BEGIN PROVIDED INFORMATION

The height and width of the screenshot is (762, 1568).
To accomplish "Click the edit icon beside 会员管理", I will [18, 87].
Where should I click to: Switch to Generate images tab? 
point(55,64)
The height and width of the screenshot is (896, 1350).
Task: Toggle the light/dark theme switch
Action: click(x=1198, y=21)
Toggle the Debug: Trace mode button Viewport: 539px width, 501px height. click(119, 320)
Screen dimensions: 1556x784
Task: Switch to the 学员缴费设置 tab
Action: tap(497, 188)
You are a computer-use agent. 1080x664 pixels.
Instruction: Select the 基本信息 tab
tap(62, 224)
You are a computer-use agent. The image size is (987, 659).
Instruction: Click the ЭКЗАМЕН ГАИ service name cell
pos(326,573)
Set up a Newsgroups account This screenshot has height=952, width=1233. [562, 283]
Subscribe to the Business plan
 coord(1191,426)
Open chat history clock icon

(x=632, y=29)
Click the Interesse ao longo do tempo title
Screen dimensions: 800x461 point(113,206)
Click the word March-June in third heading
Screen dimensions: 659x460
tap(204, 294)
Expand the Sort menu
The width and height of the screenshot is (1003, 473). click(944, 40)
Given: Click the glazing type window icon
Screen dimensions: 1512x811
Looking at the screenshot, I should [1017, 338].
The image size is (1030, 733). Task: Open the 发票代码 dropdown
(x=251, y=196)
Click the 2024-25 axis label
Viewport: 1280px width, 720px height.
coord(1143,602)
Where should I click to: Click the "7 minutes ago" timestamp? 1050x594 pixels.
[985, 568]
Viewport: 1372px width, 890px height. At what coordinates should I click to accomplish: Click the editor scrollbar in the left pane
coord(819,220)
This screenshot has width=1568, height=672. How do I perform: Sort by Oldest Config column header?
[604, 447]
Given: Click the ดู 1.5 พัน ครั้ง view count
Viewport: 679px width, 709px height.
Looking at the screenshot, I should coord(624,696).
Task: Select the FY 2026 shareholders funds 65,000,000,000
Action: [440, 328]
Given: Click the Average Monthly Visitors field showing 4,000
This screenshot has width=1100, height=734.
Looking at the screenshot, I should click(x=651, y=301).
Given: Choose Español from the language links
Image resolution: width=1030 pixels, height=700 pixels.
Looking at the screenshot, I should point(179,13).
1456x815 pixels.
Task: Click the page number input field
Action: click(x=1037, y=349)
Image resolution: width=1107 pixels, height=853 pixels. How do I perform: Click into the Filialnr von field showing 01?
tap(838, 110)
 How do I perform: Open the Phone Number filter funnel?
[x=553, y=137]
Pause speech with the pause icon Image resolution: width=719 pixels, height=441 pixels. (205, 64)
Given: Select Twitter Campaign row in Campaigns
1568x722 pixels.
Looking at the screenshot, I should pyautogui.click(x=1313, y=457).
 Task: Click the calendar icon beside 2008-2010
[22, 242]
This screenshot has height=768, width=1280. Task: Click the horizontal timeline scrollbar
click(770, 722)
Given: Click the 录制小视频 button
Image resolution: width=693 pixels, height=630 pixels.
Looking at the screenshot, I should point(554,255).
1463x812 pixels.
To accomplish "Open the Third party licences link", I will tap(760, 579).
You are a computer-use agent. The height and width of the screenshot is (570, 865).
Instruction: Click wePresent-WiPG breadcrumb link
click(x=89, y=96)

END PROVIDED INFORMATION

Find each line above that contains "Given", and copy those lines.

REPLY TO THE EXERCISE =>
Given: Click the glazing type window icon
Given: Click the ดู 1.5 พัน ครั้ง view count
Given: Click the Average Monthly Visitors field showing 4,000
Given: Choose Español from the language links
Given: Select Twitter Campaign row in Campaigns
Given: Click the 录制小视频 button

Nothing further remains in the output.